Ткачиху Варю Филиппову, Катину подругу, Клаша знала хорошо. Это была красивая белокурая девушка, с такой длинной косой, что прохожие всегда на нее оглядывались.
«Наверное и брат у Варьки такой же красивый. Обязательно напишу дяде».
Клаша, обиженная и надутая, шла рядом с Катей. Та молча несла сверток. Сверток был тяжелый, — он сильно оттягивал Кате руку. Катя шла быстро, почти бежала; белый вязаный платок сбился у нее на затылке.

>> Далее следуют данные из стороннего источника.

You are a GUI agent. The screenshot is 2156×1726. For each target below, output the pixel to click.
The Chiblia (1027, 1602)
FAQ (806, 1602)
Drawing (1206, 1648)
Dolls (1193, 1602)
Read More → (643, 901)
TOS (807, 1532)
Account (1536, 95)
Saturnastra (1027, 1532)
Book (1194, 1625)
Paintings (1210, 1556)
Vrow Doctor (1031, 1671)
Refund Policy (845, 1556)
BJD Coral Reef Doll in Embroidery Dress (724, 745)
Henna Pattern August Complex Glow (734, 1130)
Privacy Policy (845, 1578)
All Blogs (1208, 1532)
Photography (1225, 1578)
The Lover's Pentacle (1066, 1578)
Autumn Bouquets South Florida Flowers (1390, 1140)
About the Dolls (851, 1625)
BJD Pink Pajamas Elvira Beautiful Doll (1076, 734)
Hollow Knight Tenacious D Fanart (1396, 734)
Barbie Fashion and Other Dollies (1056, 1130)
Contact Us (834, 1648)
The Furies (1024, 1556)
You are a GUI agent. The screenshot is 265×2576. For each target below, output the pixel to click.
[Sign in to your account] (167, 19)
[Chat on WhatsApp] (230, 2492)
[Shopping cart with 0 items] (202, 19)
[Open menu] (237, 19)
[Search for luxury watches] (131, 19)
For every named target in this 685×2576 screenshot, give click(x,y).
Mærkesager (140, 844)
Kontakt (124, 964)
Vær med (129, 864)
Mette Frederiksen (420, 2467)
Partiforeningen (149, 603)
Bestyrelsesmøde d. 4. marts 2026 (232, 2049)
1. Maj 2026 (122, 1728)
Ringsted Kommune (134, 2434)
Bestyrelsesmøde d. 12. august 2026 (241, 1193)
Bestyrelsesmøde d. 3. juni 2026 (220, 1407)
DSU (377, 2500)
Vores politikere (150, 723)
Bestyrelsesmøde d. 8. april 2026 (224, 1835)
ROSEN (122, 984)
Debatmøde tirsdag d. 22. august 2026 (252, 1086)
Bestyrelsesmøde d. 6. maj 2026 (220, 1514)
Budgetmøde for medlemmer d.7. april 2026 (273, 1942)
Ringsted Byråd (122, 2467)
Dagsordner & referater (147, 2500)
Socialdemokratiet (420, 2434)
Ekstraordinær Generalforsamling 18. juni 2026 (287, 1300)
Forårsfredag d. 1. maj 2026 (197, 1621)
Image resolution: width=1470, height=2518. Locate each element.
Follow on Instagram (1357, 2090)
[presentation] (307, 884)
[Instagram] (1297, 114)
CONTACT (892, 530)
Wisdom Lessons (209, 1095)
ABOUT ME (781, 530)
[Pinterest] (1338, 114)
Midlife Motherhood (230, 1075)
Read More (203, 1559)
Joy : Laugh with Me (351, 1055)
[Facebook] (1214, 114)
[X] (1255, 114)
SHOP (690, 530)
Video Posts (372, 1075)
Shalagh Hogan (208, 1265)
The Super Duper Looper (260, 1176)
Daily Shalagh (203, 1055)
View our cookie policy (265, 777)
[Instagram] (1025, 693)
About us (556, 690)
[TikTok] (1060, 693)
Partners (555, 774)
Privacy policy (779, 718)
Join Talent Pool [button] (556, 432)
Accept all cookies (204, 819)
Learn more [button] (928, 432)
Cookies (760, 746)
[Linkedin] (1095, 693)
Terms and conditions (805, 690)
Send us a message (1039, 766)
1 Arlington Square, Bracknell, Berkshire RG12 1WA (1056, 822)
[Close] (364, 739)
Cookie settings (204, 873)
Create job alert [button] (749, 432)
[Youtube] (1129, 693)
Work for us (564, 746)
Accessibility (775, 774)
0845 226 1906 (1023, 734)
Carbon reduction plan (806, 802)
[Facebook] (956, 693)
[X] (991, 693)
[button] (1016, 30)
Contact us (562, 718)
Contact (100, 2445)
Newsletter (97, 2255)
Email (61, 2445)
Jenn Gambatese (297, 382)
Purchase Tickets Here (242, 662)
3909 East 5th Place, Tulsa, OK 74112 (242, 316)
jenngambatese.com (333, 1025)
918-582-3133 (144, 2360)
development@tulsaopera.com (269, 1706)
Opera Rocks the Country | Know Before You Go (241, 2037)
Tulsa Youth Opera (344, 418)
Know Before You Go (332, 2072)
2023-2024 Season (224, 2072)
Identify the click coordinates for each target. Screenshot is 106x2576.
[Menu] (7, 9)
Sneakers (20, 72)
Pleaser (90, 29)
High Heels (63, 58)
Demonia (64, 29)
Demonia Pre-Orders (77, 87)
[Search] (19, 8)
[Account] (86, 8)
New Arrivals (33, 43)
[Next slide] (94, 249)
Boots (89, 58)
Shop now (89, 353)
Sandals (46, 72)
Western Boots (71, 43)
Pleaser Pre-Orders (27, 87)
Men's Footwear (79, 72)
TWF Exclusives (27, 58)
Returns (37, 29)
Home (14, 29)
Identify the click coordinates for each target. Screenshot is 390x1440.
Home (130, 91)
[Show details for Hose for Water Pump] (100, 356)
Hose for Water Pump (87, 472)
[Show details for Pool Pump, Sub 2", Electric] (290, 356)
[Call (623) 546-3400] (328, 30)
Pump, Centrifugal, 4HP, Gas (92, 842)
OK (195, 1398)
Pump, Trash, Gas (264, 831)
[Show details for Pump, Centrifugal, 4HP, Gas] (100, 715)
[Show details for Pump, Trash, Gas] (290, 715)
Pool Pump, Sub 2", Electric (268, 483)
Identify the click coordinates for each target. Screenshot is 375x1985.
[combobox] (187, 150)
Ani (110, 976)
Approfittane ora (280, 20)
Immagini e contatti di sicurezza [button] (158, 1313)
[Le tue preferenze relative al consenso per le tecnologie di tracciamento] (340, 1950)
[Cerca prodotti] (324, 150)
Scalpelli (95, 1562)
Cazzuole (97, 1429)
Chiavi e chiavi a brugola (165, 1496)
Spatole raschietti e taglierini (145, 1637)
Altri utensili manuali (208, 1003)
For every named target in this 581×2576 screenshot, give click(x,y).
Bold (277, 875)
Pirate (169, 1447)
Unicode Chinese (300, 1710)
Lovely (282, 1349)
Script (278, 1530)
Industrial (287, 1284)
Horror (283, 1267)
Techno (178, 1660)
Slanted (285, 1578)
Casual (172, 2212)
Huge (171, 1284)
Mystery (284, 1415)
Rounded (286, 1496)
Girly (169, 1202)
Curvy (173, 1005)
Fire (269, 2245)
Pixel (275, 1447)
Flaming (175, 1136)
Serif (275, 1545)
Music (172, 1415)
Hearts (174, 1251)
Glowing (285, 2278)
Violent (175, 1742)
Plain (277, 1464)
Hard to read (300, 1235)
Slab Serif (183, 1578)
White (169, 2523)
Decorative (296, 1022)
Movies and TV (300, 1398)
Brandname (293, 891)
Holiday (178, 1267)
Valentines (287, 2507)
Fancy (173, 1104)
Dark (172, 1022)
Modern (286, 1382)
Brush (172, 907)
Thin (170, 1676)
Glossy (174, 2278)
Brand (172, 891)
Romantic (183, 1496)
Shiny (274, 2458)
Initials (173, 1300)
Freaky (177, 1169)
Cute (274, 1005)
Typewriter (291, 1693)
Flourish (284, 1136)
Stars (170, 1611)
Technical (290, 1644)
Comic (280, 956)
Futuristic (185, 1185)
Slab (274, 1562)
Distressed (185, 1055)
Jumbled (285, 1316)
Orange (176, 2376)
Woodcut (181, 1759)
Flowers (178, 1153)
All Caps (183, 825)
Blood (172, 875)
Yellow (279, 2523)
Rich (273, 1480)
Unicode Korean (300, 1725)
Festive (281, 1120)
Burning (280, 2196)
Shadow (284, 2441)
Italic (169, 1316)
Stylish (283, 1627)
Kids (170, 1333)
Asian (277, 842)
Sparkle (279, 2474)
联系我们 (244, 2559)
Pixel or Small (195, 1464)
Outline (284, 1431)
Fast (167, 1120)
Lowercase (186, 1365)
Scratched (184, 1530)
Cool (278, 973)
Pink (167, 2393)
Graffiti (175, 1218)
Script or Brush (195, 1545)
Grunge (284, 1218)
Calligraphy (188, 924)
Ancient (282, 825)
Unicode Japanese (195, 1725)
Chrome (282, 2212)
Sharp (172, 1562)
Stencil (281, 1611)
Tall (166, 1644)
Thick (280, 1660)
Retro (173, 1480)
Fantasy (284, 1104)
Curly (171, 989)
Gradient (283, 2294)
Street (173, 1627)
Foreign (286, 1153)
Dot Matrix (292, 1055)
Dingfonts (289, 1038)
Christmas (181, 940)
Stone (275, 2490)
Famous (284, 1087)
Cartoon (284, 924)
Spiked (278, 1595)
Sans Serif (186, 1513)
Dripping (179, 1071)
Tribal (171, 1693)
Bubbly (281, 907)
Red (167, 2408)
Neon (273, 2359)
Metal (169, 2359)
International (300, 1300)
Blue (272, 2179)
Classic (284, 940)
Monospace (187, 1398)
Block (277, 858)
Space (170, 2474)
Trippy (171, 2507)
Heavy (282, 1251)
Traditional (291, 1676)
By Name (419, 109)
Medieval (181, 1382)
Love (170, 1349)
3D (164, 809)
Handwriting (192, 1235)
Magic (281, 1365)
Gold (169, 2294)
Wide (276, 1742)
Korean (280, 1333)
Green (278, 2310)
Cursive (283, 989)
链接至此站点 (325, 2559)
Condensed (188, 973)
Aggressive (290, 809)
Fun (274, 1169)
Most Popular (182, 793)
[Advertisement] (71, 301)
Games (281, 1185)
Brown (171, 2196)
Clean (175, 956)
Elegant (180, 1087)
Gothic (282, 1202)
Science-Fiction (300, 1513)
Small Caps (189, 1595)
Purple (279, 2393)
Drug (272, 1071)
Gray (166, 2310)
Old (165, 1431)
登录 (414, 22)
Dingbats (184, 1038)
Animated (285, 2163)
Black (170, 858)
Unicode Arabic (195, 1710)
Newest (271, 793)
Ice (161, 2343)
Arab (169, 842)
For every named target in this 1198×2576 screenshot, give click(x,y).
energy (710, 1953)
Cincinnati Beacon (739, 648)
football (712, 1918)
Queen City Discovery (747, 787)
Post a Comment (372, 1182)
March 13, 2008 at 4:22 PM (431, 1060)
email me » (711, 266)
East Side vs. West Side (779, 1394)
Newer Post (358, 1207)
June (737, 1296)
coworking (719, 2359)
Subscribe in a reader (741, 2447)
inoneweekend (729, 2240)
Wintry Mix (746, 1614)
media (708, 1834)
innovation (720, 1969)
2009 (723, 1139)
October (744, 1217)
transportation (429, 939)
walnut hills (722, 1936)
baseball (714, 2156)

Не доходя до Пресненской заставы, она остановилась передохнуть. У ворот дома была скамейка. Катя положила сверток на скамейку и стала поправлять платок и растрепавшиеся волосы.
Клаша схватила сверток и приподняла его. Сверток был тяжелый, точно в нем лежала добрая дюжина кирпичей.
— Положи на место! — сердито сказала Катя.
— Я помочь хотела, — соврала Клаша.
Катя взяла сверток и пошла вперед.
— Я тебя не просила.
У Пресненской заставы на большой квадратной площади, неподалеку от водонапорной башни, был конец трамвайной линии.
Как только Катя и Клаша появились на углу площади, со стороны Зоологического сада показался трамвай номер 22.
— Беги скорей! Вон твой номер идет, — сказала Катя.
— Успею.
Трамвай, замедляя ход, заворачивал на трамвайное кольцо. С задней площадки прицепного вагона на ходу выскочил высокий солдат в серой папахе, с вещевым мешком за плечами и с маленькой плетеной корзинкой в руке. Солдат прыгнул неудачно. Он споткнулся и упал на колено. Плетеная корзинка отлетела в сторону.
— Тьфу, черт, сам под колеса лезет! — громко выругалась Катя.
Солдат поднял корзинку и торопливо зашагал в их сторону. Он был высокий, худой и шел, слегка прихрамывая, — быть может, был ранен, а может быть, ушиб ногу, прыгая с трамвая. Мокрая грязная шинель его обвисла; он был такой, как все солдаты, что возвращались с фронта и которых не раз видела Клаша. Но с каждым шагом он становился таким знакомым, таким своим, что Клаша обомлела. И сдвинутая назад папаха, и манера ходить, выпятив левое плечо вперед, — все было знакомо.
— Дядя Сень! — закричала Клаша на всю площадь высоким дрожащим голосом и, подбежав к дяде, повисла на его руке.
— Клаша? Ты откуда взялась?
— У Кати была. Она…
Но дядя Семен уже не слушал Клашу. Он весь засиял, заулыбался и рванулся навстречу Кате. Она была все такая же: маленькая, полная и краснощекая. И так же, по-смешному сощурив глаза, глядела снизу вверх на его бледное бородатое лицо.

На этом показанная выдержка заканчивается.